CARLOS BRITO heads the InBev empire, which took over Anheuser-Busch in 2008, and is now deal-making again, to become the world’s largest beer company. He’s a tough guy. Here are a few miscellaneous notes from a June, 2015 article in Financial Times, in no particular order.
SPEED: Within 24 hours of the acquisition’s close, Brito & Team invaded Anheuser Busch’s HQ in St. Louis to start shaking up its comfortable way of working. ·Brito: “In any company, there are 20% leading, 70% following, 10% contributing nothing – you have to at least get rid of the 10% – they’re always unhappy and complaining anyway.”
OBSESSION: The 55-year-old Brazilian professes NO hobbies or outside interests. “My life is the business; my chosen work, and my family. There’s no time for anything more and there’s nothing else that interests me more.” At the company’s global HQ near Brussels, posters throughout remind with pun that “We Pour Ourselves Into Our Work.”

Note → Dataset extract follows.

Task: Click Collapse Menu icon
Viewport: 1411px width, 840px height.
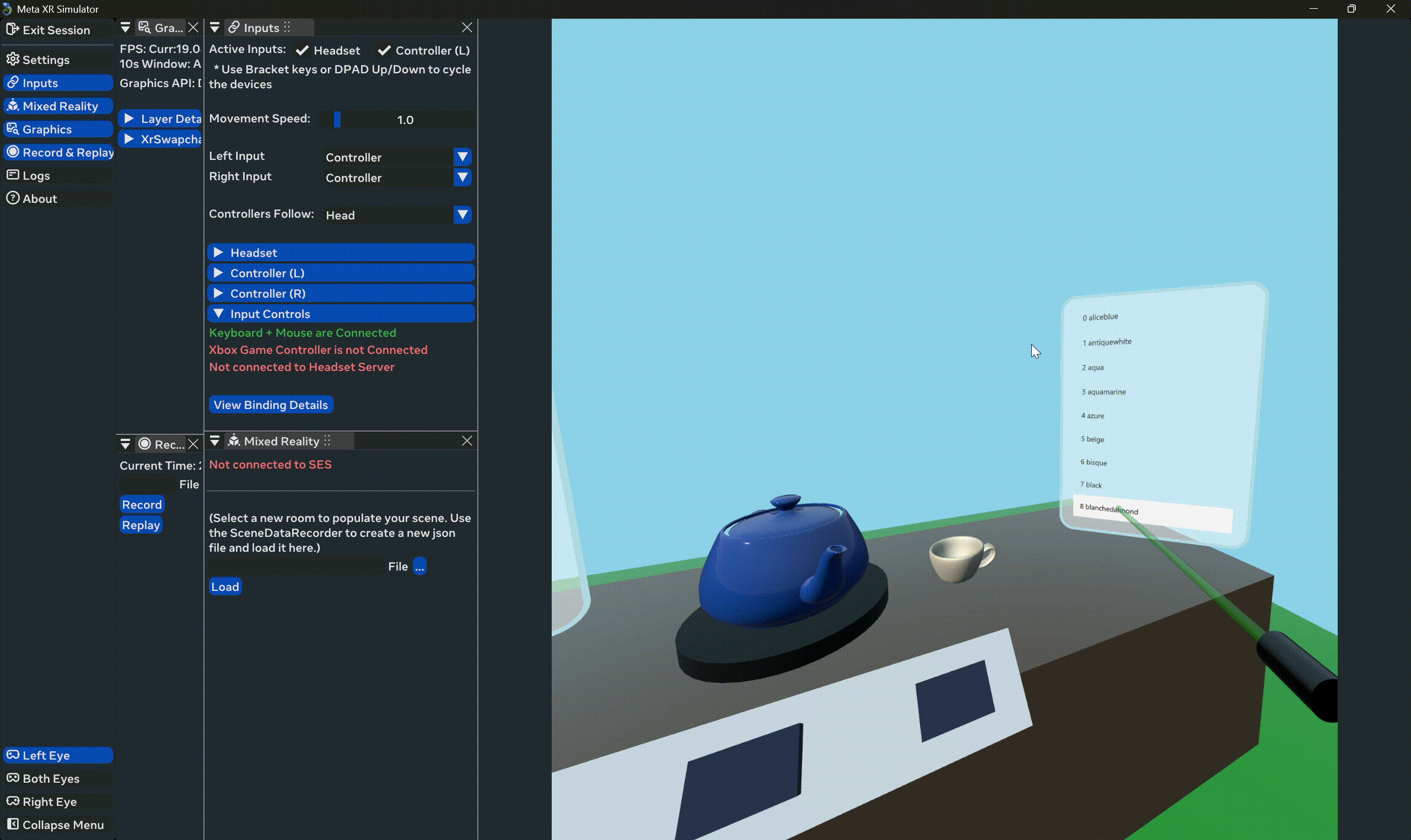Action: [x=13, y=825]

DEMANDING: ·Young and ambitious staff say it’s hard to maintain a social life, and their family and friends accuse InBev of “brainwashing.” A university prof closely observing uses that same term, as well as noting that InBev creates enormous, high pressure internal competition. ·In 2014, nearly 100,000 applied for 147 graduate jobs – put through a series of seven online exercises and interviews, each tougher than the last. Few make it to the seventh tier of application.
FANTATICISM: Jim Collins, celebrated Good To Great author (somewhat surprisingly) admires the InBev culture – he wrote: “When fanatics come together with other fanatics, the multiplicative effect is unstoppable.” Renegade Millionaires do what others fear and find offensive: declare themselves superior to all others and set out to prove it.

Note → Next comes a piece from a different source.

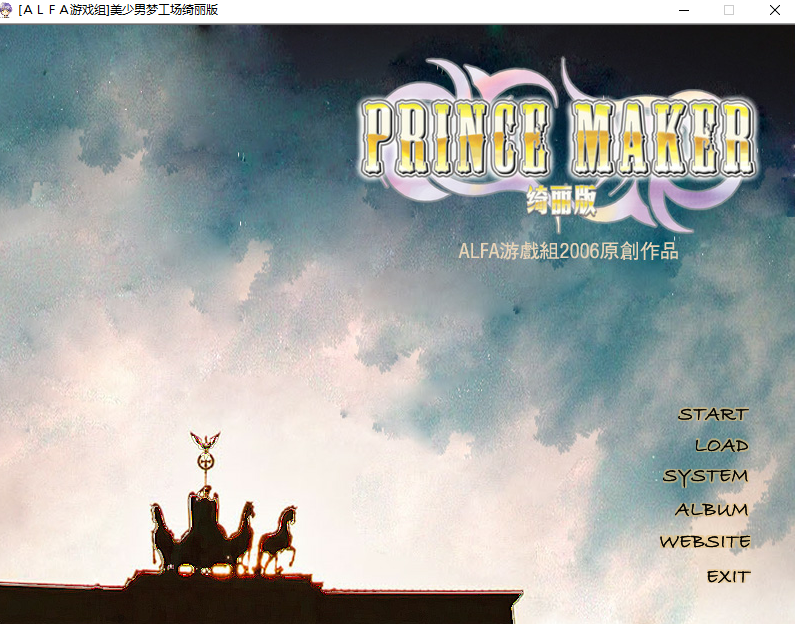This screenshot has height=624, width=795.
Task: Choose EXIT to quit the game
Action: tap(727, 576)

PRAGMATISM: Brito: “Beer isn’t magic. It’s process.” Note: most Big Winners are not endlessly fiddling with deliverable improvements; they are far more focused on process improvement, particularly those hooked to getting customers. ·Brito: “We have a culture in which nothing is thought of as stable, we encourage discomfort and when smugness sets in, we shake the tree.” One ousted AB senior exec said, somewhat in awe, that Brito & Team made all tough decisions with no emotion.
CRITICIZED: Brito is frequently and widely criticized by burnt out and discarded employees as well as by business and mainstream media. On a site that allows staff and former staff to rate employers anonymously, InBev’s favorables are lower than its three chief competitors, all of whom it whips in the marketplace – except for ‘career opportunities’ where it ranks highest.
The coming months and years promise Extreme Darwinism in many business categories, and it’s gonna be Get Tough Or Die. Marshmallows will be torched and eaten. The soft and the slow will be trampled. This guy has a grip on it. Do you?